▶ **PROBLEM DETAILS**: Reproduce the entries below from their first line up to and including the line containing "(x=1089, y=503)", with each line unchanged.

▶ **EXERCISE INPUTS**:
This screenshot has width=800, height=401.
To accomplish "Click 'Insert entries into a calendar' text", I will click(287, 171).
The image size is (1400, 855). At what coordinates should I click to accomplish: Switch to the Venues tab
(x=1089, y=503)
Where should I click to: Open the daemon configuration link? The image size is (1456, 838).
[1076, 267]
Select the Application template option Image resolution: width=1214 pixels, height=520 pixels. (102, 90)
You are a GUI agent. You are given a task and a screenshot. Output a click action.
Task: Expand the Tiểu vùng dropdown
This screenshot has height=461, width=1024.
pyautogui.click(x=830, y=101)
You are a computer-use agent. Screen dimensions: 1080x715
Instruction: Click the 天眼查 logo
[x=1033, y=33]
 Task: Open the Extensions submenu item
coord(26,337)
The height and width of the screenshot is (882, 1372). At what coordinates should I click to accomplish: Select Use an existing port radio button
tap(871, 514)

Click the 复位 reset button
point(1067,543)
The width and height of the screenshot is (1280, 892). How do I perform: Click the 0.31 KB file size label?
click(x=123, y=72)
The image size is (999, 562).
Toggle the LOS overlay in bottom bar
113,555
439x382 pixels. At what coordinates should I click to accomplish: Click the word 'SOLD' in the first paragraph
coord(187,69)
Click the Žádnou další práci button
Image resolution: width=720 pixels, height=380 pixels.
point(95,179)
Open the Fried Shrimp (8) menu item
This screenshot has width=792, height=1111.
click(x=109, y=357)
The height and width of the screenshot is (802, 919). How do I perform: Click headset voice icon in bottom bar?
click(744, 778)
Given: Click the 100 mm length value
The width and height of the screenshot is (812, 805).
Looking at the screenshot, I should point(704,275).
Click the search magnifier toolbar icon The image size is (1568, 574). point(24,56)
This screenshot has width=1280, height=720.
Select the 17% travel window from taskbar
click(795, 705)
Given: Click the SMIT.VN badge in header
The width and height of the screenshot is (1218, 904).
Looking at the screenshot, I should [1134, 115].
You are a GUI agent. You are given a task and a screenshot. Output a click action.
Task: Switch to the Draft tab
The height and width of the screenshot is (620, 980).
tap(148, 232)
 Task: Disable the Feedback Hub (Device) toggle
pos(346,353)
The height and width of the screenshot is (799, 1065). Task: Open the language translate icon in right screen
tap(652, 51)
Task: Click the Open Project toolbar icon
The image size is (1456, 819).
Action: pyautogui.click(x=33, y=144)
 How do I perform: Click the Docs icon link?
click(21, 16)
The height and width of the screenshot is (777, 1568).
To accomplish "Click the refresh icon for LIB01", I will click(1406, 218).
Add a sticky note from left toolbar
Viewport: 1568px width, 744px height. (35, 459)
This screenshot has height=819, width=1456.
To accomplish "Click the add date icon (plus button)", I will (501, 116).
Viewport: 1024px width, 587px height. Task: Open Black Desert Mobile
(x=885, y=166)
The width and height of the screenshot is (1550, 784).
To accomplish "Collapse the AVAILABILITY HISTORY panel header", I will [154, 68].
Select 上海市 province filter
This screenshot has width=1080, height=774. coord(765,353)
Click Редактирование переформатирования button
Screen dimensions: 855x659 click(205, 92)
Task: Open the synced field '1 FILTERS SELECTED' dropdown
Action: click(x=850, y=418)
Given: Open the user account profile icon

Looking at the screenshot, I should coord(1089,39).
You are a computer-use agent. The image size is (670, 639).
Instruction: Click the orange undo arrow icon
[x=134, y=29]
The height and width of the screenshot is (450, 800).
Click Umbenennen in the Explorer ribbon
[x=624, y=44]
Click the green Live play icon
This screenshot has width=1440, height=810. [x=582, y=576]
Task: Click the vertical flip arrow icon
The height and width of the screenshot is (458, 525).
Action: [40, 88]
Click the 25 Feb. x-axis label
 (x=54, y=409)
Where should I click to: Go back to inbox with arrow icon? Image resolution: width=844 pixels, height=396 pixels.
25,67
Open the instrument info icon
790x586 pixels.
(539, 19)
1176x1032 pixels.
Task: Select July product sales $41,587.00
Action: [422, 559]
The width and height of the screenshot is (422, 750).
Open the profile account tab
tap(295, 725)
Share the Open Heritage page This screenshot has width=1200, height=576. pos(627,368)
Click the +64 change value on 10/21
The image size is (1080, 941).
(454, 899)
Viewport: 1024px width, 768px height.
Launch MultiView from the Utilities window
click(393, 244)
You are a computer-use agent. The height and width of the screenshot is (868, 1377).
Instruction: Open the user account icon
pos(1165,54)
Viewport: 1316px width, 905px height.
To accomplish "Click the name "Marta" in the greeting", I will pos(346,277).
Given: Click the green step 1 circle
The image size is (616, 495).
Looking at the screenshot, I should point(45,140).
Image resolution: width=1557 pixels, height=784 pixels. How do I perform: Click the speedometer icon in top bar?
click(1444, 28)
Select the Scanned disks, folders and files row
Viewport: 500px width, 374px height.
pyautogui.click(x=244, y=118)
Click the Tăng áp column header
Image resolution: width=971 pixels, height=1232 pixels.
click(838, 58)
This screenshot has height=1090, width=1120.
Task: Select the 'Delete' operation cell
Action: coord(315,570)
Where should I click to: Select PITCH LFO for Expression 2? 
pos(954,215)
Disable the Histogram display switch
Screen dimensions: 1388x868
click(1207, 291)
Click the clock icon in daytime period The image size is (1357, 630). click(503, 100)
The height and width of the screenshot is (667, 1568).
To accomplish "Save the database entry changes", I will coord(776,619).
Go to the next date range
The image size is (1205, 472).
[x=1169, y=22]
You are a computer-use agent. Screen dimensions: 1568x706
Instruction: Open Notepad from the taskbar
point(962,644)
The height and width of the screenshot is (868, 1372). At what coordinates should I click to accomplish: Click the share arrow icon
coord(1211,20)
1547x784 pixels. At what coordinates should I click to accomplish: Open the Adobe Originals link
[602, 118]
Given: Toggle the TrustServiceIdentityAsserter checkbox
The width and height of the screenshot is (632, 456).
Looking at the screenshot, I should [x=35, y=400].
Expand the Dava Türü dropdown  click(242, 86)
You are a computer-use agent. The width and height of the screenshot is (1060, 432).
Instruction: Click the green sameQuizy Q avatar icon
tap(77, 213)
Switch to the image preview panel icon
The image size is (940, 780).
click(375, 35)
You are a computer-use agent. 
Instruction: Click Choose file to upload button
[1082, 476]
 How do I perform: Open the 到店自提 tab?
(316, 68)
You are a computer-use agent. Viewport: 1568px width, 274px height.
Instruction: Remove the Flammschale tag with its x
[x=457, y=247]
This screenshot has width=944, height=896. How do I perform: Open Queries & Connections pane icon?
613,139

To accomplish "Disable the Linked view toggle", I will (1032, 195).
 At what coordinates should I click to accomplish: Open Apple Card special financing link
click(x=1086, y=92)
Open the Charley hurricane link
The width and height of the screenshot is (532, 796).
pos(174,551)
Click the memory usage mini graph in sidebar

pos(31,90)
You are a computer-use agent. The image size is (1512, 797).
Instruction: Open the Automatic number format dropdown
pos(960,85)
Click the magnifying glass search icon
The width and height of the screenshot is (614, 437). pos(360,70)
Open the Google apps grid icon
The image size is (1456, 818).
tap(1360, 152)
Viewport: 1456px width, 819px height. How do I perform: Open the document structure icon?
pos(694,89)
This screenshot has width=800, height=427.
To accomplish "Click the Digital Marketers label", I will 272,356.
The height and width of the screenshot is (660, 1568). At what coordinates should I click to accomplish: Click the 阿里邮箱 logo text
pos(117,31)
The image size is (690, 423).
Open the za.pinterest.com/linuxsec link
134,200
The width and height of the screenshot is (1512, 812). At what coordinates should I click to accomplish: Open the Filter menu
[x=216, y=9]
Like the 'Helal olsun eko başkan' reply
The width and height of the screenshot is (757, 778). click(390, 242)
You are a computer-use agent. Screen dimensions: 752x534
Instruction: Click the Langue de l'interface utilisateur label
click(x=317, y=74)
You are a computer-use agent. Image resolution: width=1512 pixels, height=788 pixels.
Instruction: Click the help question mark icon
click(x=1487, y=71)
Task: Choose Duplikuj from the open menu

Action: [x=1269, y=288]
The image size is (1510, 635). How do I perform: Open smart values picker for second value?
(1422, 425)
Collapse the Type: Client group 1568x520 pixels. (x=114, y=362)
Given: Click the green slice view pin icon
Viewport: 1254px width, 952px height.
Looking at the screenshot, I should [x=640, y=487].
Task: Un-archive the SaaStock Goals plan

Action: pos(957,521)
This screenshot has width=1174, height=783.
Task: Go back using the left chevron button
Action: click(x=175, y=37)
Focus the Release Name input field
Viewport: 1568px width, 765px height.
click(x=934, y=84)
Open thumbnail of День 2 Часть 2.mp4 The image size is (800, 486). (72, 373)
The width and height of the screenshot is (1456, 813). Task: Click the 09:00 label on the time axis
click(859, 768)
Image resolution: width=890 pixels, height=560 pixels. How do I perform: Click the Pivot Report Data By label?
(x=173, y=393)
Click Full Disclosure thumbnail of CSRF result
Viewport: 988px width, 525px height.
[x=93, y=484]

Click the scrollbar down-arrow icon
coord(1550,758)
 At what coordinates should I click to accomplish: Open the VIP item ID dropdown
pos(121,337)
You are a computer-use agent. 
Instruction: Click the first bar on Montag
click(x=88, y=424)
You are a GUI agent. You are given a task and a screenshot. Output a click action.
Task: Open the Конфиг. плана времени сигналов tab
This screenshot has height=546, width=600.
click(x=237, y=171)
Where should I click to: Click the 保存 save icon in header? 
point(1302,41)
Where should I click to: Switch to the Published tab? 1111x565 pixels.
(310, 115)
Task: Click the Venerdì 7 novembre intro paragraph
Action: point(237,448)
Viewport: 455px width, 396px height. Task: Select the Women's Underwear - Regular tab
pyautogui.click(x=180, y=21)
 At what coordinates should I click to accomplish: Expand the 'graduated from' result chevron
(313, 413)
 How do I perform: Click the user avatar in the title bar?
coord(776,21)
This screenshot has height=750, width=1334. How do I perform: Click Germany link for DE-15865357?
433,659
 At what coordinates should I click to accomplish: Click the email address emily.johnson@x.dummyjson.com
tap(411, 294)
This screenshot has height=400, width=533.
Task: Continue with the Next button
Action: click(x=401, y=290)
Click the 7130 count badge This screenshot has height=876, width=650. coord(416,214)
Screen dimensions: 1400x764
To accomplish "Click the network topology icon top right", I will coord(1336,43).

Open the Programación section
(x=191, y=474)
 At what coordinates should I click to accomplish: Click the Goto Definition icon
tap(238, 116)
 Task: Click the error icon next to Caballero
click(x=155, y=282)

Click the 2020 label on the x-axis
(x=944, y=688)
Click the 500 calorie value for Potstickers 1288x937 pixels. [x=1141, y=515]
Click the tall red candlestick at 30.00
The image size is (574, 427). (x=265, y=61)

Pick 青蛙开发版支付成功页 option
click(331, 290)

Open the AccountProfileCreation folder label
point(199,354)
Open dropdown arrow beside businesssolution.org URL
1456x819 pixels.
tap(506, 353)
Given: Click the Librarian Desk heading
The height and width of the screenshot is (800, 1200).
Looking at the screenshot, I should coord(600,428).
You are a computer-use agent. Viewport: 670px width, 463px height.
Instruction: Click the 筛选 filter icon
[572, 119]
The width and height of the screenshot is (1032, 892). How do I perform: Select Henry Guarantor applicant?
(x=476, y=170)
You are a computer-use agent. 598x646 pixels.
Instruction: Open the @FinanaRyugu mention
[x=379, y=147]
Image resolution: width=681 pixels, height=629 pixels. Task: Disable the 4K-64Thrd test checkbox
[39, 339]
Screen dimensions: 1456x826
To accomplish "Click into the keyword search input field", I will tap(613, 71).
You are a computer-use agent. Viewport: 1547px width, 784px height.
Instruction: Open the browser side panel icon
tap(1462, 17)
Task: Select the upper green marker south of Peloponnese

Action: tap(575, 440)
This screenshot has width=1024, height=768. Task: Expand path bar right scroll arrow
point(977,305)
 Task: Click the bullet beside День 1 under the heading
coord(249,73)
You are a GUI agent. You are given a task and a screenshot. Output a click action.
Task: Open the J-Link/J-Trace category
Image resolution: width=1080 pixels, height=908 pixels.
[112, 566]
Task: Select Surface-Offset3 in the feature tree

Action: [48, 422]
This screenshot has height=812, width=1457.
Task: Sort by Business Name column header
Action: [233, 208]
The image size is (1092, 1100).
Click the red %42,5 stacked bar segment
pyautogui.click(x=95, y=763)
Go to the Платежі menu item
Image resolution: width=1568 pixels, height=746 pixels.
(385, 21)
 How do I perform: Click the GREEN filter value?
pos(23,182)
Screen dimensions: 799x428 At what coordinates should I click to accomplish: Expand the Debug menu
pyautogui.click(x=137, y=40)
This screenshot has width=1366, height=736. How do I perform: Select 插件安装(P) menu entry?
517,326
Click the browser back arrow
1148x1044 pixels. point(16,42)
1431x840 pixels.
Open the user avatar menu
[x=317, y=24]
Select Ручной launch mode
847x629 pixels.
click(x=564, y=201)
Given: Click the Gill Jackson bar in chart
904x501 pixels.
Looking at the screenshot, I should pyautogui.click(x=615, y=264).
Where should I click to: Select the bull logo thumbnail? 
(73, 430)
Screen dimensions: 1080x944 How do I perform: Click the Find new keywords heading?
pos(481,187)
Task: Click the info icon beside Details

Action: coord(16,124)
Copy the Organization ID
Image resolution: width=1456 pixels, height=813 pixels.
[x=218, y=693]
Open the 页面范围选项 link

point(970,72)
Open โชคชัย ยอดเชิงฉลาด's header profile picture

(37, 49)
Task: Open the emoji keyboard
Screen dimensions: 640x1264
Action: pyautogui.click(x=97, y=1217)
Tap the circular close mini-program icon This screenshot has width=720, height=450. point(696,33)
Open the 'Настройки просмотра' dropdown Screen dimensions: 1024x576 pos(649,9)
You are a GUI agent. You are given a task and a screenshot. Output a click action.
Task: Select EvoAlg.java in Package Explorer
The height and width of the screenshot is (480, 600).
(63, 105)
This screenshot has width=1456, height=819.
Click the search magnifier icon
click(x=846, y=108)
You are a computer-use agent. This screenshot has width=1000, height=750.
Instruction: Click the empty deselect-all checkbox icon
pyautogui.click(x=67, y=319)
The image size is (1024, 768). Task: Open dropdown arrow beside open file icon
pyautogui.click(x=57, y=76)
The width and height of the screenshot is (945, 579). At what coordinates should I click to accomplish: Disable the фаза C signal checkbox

▶ **SOLUTION TO THE EXERCISE**:
This screenshot has width=800, height=401.
To accomplish "Click 'Insert entries into a calendar' text", I will click(287, 171).
The image size is (1400, 855). At what coordinates should I click to accomplish: Switch to the Venues tab
(x=1089, y=503)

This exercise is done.